(GIVEN RECORDS Opens)

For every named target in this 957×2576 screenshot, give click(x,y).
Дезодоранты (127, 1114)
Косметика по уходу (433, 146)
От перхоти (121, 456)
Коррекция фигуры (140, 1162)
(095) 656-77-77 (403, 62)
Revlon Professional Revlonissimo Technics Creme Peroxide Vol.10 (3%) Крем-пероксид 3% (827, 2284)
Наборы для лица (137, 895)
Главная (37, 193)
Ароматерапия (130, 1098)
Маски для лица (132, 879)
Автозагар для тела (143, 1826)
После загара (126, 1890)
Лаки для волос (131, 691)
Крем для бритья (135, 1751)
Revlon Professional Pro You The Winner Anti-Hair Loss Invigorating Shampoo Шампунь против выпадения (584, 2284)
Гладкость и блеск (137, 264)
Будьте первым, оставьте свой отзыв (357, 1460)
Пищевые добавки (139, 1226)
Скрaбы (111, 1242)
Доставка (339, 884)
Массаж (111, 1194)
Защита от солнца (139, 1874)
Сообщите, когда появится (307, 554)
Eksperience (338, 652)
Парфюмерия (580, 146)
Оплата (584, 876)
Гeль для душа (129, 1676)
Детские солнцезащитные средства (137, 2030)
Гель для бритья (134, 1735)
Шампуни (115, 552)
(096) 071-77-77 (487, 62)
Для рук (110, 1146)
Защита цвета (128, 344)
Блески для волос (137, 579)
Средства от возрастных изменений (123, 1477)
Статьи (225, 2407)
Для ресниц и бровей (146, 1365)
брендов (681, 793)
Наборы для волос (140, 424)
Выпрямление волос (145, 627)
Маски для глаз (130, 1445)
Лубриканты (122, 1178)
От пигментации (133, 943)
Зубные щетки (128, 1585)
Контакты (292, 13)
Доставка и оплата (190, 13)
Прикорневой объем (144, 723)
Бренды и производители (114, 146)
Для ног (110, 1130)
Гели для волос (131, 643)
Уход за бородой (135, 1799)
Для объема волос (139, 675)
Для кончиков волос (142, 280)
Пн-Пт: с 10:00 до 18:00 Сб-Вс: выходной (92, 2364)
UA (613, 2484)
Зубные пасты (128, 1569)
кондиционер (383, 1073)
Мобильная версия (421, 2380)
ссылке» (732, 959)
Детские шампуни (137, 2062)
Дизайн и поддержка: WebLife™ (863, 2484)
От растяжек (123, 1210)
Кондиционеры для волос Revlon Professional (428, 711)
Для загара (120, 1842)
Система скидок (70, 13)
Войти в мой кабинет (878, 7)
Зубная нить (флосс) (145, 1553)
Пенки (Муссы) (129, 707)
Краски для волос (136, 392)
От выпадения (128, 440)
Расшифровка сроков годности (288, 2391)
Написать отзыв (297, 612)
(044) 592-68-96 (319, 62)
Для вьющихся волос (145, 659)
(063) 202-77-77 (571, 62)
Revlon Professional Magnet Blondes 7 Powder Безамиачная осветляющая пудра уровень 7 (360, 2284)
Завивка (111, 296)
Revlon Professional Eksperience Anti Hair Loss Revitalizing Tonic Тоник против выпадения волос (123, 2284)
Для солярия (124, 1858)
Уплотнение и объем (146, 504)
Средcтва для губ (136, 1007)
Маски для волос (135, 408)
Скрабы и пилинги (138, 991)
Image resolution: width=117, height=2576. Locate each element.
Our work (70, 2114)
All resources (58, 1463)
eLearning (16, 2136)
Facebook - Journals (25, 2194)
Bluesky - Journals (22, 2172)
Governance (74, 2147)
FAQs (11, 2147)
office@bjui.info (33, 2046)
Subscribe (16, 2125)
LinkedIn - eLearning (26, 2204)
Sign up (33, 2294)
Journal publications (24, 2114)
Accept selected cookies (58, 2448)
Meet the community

(GIVEN RECORDS Closes)

== WORK INSTRUCTION ==
Among the records above, which lines hold the word "отзыв"? Copy each one.

== ANSWER SPACE ==
Будьте первым, оставьте свой отзыв (357, 1460)
Написать отзыв (297, 612)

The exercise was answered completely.